Le troisième et dernier volet des Gardiens de la Galaxie a eu une gestation compliquée. Annoncé peu avant la sortie du deuxième volet en 2017, il devait sortir en 2020 comme starter de la deuxième époque du Marvel Cinematic Universe. Les gardiens avaient joué un rôle important dans la bataille contre Thanos qui avait conclu la première époque. Il était donc logique de conclure leurs premières aventures avant de passer à autre chose. Mais pour se venger de sa critique des trumpistes, le mouvement de l’alt-right américaine débusque des vieux tweets de blagues pédophiles du réalisateur James Gunn datant de 2009 et l’affaire bénéficie de l’écho de la cancel culture. Le réalisateur est renvoyé par Disney (qui a acquis Marvel en 2009) malgré le soutien de ses acteurs et son scénario presque achevé serait destiné à finir entre les mains d’un autre. Gunn est débauché par le concurrent DC pour réaliser la suite de The Suicide Squad. Disney/Marvel revient vers lui un an plus tard en mars 2019, le studio étant probablement conscient que sans son créateur, la franchise n’aurait pas le même succès. James Gunn accepte, mais il impose ses conditions. Il ne reviendra sur Les Gardiens de la Galaxie qu’après avoir réalisé The Suicide Squad, qui sortira en salles à l’été 2021. La post-production du film coincide avec la pandémie et le réalisateur en profite pour créer une série dérivée, Peacemaker. Un projet qui retarde encore le retour des gardiens. Cette malheureuse affaire aura bénéficié au réalisateur et aux spectateurs puisque ces deux essais gagnants lui ont valu d’être embauché par DC pour remplacer Zach Snyder à la tête de son univers (le DC extended universe). Les Gardiens de la Galaxie volume 3 est donc son dernier film Marvel.
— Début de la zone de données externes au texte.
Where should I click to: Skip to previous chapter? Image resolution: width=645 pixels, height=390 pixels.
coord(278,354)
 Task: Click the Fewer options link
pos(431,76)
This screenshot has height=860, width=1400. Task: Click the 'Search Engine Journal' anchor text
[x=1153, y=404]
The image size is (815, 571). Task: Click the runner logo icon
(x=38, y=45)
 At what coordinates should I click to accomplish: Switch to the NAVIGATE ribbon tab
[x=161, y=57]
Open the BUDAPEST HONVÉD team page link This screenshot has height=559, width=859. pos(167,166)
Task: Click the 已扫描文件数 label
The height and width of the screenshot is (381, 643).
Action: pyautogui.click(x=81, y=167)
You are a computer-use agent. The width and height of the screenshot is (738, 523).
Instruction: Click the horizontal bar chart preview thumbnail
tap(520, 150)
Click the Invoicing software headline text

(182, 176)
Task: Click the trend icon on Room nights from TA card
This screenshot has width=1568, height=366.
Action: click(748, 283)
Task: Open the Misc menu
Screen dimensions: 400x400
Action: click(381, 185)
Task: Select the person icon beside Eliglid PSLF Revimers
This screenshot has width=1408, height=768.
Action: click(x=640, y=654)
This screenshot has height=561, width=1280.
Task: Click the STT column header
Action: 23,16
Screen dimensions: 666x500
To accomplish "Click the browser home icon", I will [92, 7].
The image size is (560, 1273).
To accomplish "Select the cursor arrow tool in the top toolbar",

Cette longue gestation aurait de quoi éventer l’effet, mais les Gardiens de la Galaxie est la seule franchise Marvel qui peut encore susciter de l’attente (et les gardiens ont eu un petit rôle dans Thor : Love and Thunder). Le résultat est réussi et sympathique, comme c’est toujours le cas dans un film de James Gunn, mais n’est pas exempt de défauts.
Le plus flagrant est lié à la construction même du Marvel Cinematic Universe. Si vous n’avez pas vu Avengers Infinity Wars et Endgame, il faudra attendre quelques temps pour raccrocher les wagons ou bien avoir vu les deux derniers Avengers. Voici un résumé des épisodes précédents pour vous épargner cette peine :
Qu’est-il arrivé à Gamora? Son père Thanos l’a sacrifiée dans Infinity Wars pour qu’il puisse récupérer la Pierre de l’Ame.
Et d’où vient cette nouvelle Gamora? Dans Endgame, War Machine et Nebula remontent le temps en 2014 (année des Gardiens de la Galaxie 1) pour récupérer la Pierre de Pouvoir et vaincre Thanos. Mais Thanos les rejoint avec ses sbires. Cela créé une fusion entre deux époques parallèles et la version 2 de Nebula meurt. Mais cette version de Gamora est bien vivante et au début du film, Star-Lord ne sait pas où elle est. Il la retrouvera au début du film.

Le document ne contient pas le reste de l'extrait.